田辺さんは作業道のルート選定をさらに発展させ、新しい概念を編み出していた。これが今回の大きな収穫だった。「崩れない」「開設コストが安い」「集材しやすい」だけではない。これに未来への明るさが加わったのだ。フォワーダーによる集材作業など、現地で働く人たちの姿も見学して、昼に大正町を出発。
須崎でうどんを食べ、高速に乗って徳島からフェリーに乗る。2時間で和歌山へ渡れるのだ。コペンは軽ゆえ、高速代やフェリー代が若干安くて助かる。フェリーではお遍路の爺婆様グループがひとフロアを独占してがやがやと話し込んでいる。四国遍路の「上がり」、高野山へ向かうのであろう。

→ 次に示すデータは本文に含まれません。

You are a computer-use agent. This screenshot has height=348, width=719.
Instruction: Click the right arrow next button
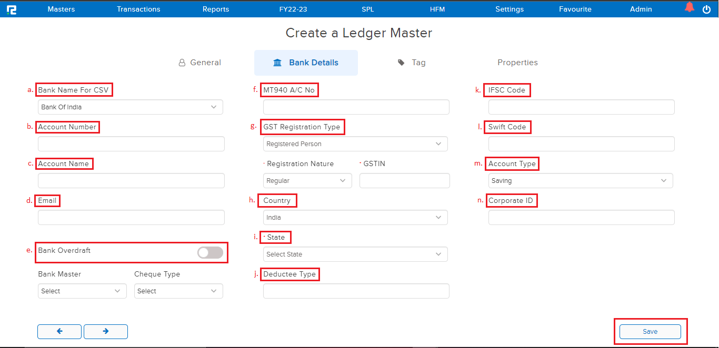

和歌山でラーメンを食べてみたが、汁の黒い横浜家系という感じで味はフツウだった。ただし茹でタマゴがテーブルに置かれているのが珍しい。再び高速に乗り白浜温泉まで飛ばす。ここで湯につかりさらに南下して、今日の泊まりは本州最南端のキャンプ場(無料)の予定だったが、急に寒波がやってきて寒い。
急遽、白浜で宿を見つけて泊まることにする。この民宿がなかなか良かった。外湯の「崎の湯」の脱衣所で案内広告でみつけたのだが、電話するとすぐ近くだった。素泊まり4000円、宿の中に24時間入れる温泉があり、源泉のかけ流しだ。白浜は湯量が豊富で70数度と熱いので水で薄めて入る。
が、民宿のおばさんは「前に入った人が薄めていたらとにかく源泉をどんどん出して(蛇口のコックがある)、じっくり温泉を味わってください」などと言ってくれるのである。
群馬に来て突然、温泉に目覚めてしまった僕らだが、温泉はかけ流しに限る。いまどこでも見かける立ち寄り湯の「循環湯」というのは塩素臭もあってどうも気色悪い。最近「岩盤浴」というのも流行っているらしいが、あれもやろうと思わない。
ホンモノの温泉は、水を通して地球と対話するのである。その源泉を守るためには、山を豊かに、清浄に保つことが重要であるのは論をまたない。SHIZUKUというユニット名をつけた僕らが温泉に共振するのは、とても自然なことのように思える。